===== Input rows =====

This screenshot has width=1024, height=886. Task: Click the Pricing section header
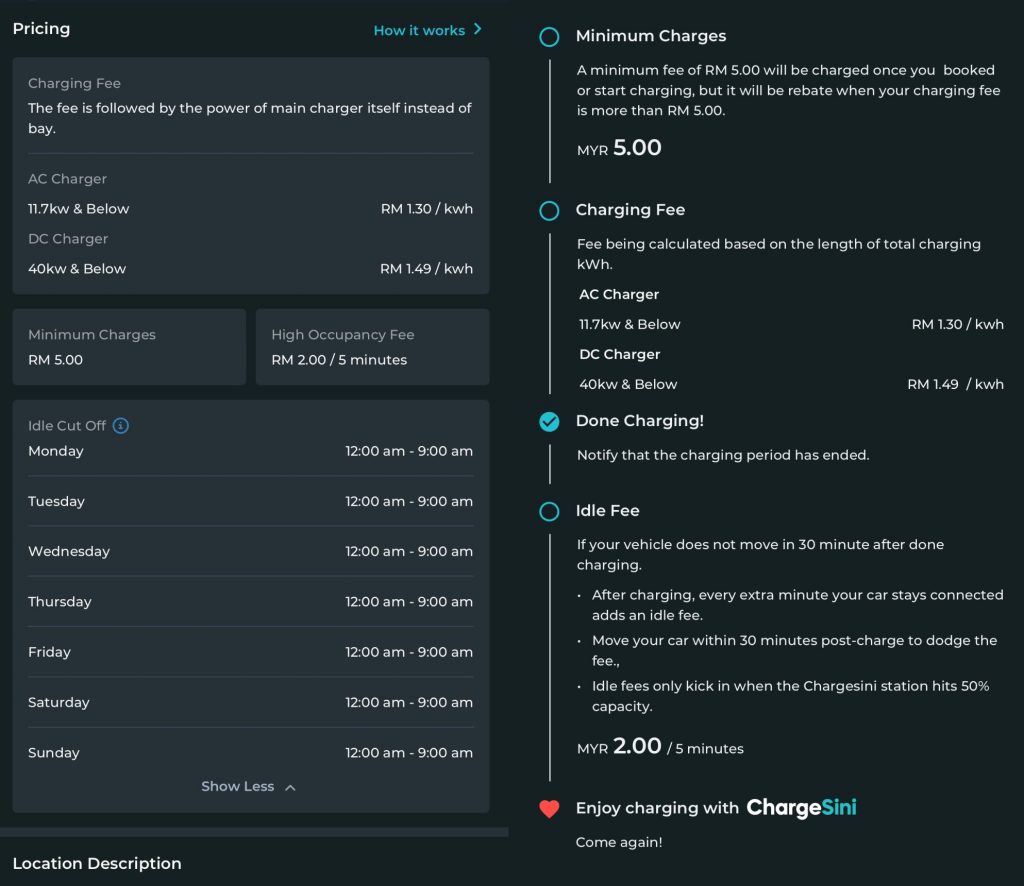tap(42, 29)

=====
===== Input rows =====

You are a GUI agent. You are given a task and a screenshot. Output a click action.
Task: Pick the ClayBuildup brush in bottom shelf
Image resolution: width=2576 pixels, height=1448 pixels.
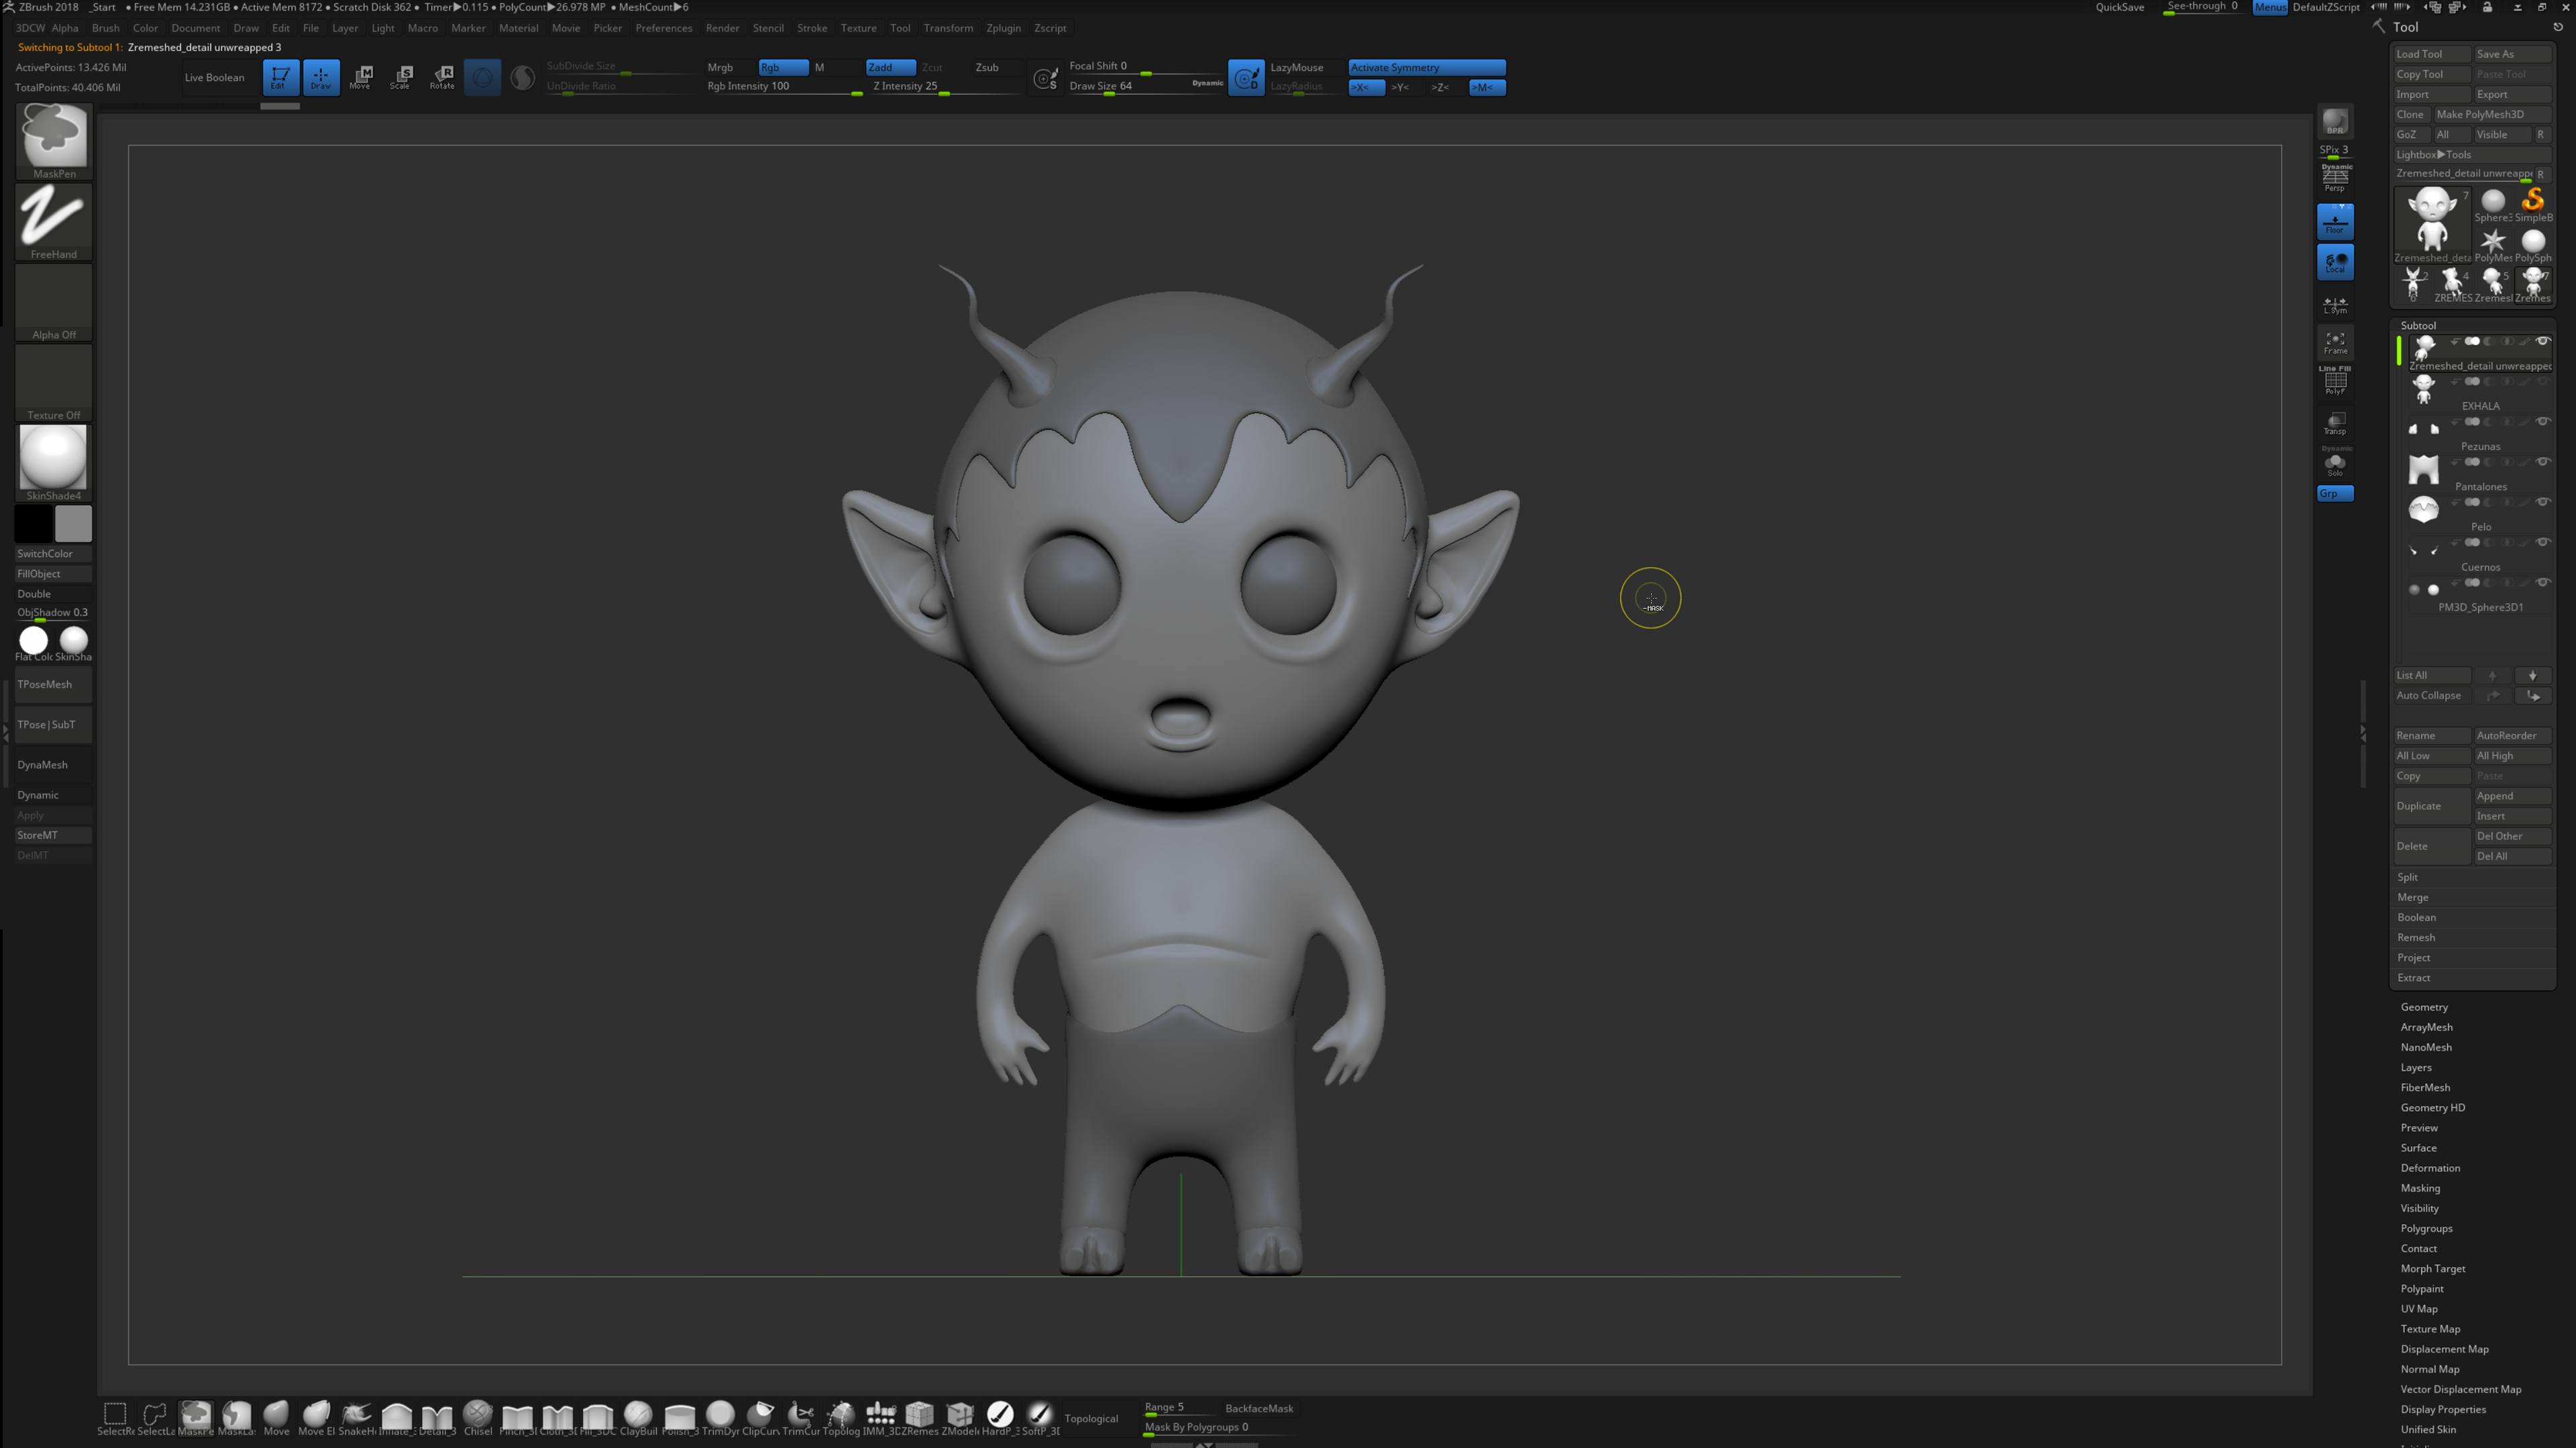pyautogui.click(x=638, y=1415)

=====
===== Input rows =====

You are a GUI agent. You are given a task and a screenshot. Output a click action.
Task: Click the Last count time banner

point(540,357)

=====

_Task_
Rewrite the material starting at the line that has "This screenshot has" and ending after the line that has "tap(42, 29)", scaling every coordinate in the answer by 1.9 and rounding to whole numbers with halves rounded up. Keep the request line unchanged, including its numbers, and leave out the picture.

_Task result_
This screenshot has width=1024, height=886. Task: Click the Pricing section header
tap(80, 55)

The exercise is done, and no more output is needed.